Records from a data collection
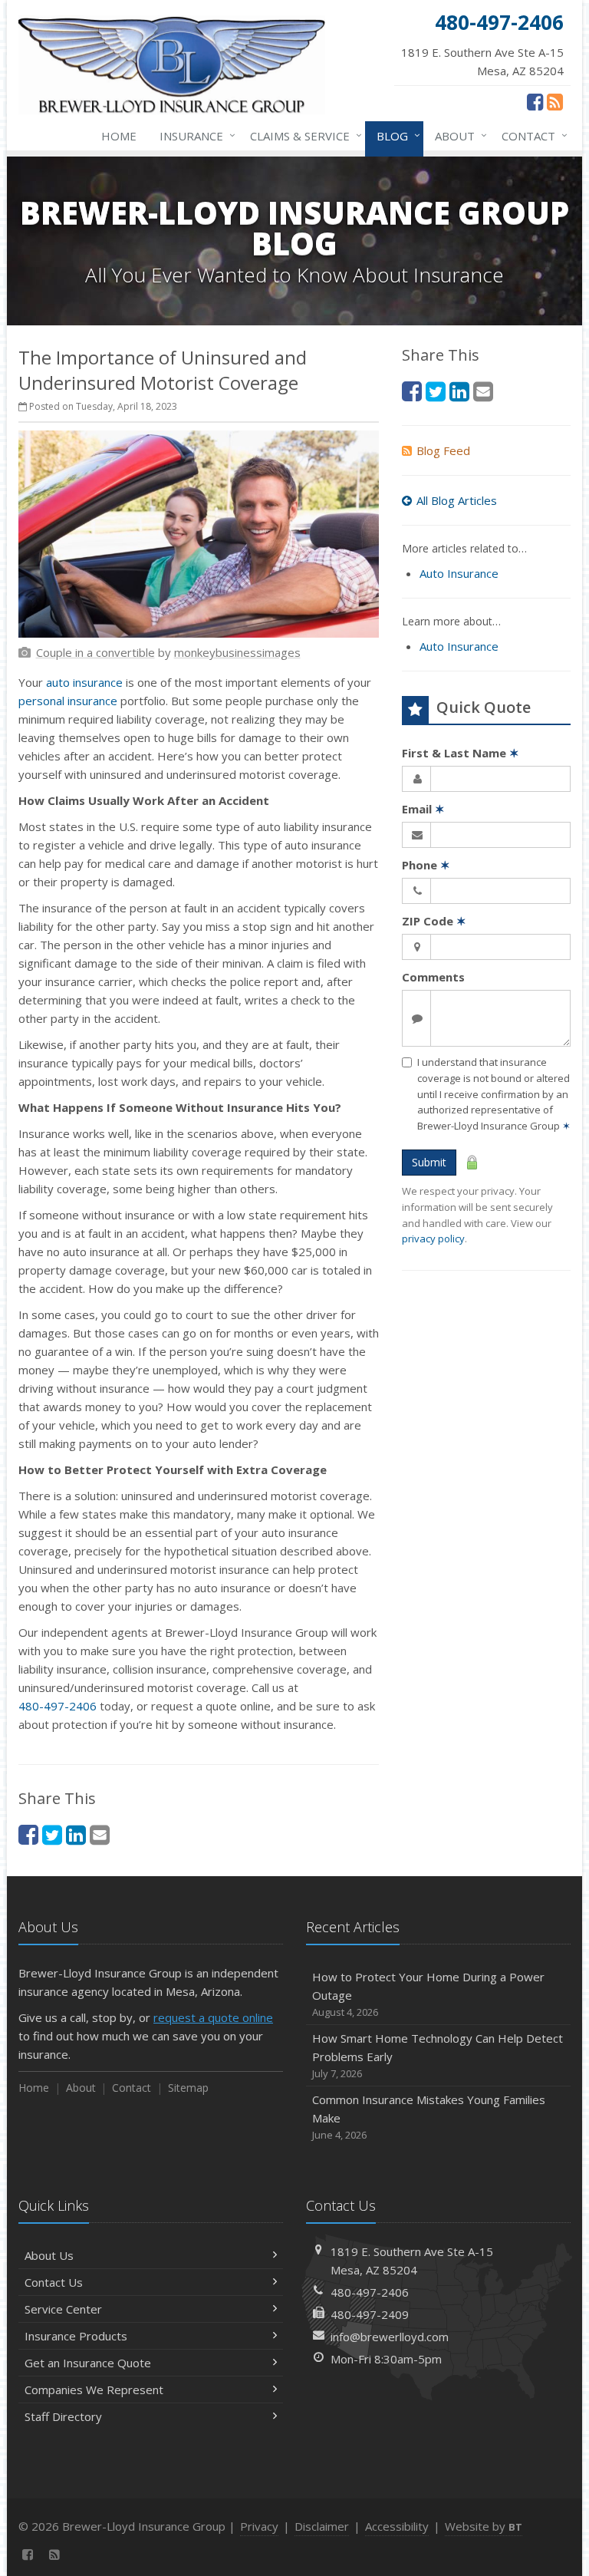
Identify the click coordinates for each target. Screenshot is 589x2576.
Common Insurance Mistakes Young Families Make (428, 2117)
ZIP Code (434, 920)
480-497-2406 (57, 1705)
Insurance (194, 135)
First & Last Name (460, 752)
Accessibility (397, 2526)
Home (119, 135)
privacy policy (433, 1238)
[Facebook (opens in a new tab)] (535, 101)
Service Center (63, 2309)
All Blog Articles (456, 500)
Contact (531, 135)
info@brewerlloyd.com (390, 2336)
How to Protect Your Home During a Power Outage (428, 1994)
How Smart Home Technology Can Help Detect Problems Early (437, 2055)
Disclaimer (321, 2526)
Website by (483, 2526)
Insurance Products (76, 2335)
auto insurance (84, 682)
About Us (49, 2255)
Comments (433, 977)
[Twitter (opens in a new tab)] (52, 1834)
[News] (555, 101)
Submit (429, 1162)
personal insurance (67, 700)
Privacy (259, 2526)
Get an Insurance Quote (88, 2362)
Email (423, 808)
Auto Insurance (459, 573)
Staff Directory (63, 2416)
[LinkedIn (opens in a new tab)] (76, 1834)
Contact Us (54, 2282)
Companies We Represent (94, 2389)
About (457, 135)
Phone (426, 864)
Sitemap (188, 2087)
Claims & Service (302, 135)
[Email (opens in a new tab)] (100, 1834)
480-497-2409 (370, 2314)
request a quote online (213, 2017)
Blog (395, 135)
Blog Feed (443, 450)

» **Problem**:
Among the lines of the data, find every one that holds "Home" and copy it.

» **Output for this exercise**:
Home (119, 135)
How to Protect Your Home During a Power Outage (428, 1994)
How Smart Home Technology Can Help Detect Problems Early (437, 2055)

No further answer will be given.